Long before Yahoo! and Google, before spiders crawled the Internet and the world was wired, the curious stood in front of the card catalog to begin their search for entertainment and information. They flipped through the cards, oftentimes discovering authors, titles, and subjects unknown to them before.

Millions of those 3x5" index cards faced extinction when University Libraries retired its card catalog more than a year ago, but several hundred of them have been saved—transformed into art by the cARTalog project, the brainchild of Kristin Baum, 95MA, a book conservator.

Inspired by a similar project at the San Francisco Public Library, Baum conceived an art show based on the index cards from the UI's card catalog. She shared her idea with other library staff and the project began to unfold. Sarah Andrews, 87BA, 03MA, a library assistant in acquisitions, invited members of the worldwide mail art community—people who create art that's delivered through the mail rather than sold or displayed—to participate, distributing some 3,000 cards to people in 12 countries, plus the U.S. Meanwhile, Baum got the word out through workshops and conferences.

As news spread, people began to request cards. A few didn't want to participate in the project per se, but they did want to express their feelings about these longstanding databases of library holdings.

"To me, as an old-timer, library card files and the cards within them have a magical quality," Marion Carson, 54MA, 04BLS, wrote. "They were portals to worlds and times beyond my reach as a youngster living in a small rural-oriented town."

Soon, the submissions began to pile up. Elementary school teachers used the cARTalog project in their classes. Others, usually attracted to the project because of their affection for libraries and books in general or for the University of Iowa in particular, worked independently, oftentimes gathering ephemera to reflect the text on their cards.
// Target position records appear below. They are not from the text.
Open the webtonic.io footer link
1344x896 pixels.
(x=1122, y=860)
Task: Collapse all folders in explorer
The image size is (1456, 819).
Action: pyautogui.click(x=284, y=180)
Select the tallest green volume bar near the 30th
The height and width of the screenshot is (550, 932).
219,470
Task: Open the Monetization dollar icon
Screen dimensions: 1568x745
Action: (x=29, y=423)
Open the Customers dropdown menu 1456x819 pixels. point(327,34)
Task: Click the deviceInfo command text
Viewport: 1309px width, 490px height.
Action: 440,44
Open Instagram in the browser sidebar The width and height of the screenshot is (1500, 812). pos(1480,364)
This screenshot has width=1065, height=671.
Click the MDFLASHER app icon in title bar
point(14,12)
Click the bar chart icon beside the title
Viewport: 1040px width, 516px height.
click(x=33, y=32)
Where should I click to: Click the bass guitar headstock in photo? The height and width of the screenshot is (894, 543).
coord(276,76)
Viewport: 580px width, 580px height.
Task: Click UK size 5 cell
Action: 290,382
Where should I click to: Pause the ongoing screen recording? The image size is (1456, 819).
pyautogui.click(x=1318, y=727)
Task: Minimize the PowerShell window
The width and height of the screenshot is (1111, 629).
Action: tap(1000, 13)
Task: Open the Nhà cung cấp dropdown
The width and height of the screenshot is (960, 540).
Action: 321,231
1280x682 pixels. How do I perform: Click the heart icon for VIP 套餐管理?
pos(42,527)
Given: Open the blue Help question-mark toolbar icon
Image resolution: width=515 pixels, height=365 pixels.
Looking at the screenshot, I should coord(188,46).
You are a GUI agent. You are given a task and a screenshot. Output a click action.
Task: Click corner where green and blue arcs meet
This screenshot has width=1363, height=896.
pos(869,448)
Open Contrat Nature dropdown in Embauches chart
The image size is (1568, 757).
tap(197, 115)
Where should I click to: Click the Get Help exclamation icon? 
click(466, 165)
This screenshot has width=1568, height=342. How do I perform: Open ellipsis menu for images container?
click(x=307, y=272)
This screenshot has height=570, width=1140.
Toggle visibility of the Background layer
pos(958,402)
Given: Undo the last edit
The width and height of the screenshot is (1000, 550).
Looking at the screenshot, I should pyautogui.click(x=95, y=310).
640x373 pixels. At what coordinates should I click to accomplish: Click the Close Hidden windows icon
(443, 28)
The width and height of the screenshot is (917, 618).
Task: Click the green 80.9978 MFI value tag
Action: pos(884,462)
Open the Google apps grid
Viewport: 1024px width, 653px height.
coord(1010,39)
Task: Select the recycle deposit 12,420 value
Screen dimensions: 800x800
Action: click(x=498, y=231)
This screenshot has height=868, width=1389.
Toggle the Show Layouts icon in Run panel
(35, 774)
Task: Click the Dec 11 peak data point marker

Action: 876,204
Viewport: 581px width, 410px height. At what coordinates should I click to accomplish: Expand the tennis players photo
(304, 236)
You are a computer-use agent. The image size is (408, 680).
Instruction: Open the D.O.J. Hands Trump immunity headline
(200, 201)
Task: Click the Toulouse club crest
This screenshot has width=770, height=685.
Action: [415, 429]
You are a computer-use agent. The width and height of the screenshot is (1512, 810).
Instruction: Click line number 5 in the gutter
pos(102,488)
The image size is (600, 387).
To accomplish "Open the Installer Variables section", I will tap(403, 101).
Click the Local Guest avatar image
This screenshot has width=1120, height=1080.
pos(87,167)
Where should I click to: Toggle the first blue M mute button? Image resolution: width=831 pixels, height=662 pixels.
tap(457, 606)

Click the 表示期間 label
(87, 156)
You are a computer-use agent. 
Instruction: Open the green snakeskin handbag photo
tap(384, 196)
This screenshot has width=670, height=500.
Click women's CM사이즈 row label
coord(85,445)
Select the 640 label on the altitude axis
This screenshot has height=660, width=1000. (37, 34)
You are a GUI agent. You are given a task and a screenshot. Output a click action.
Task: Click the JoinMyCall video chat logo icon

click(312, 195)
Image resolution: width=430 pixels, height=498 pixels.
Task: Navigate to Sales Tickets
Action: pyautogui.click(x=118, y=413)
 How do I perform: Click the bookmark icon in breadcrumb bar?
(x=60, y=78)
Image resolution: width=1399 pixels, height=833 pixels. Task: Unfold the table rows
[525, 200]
Iowa City librarian Kathy Mitchell, 73BA, 78MA, built a house of cards—a shrine to reading. Daniel S. Venne made an exquisite corpse book, so called because it consists of three parts, a head, torso, and feet. Sally Slaviero Orgren, 84BA, wove two ties with cards embedded—one for her father-in-law, a librarian, and one for the cARTalog exhibit. Marlene Russum Scott expressed the fate of the card catalog in a scientific specimen display for Charta Catalogus.

Sewn, stapled, painted, folded, stamped, and shellacked, the cards evolved into imaginative expressions far beyond their original purpose, evidence of the creative thinking that libraries so often inspire and the many diverse ideas they contain.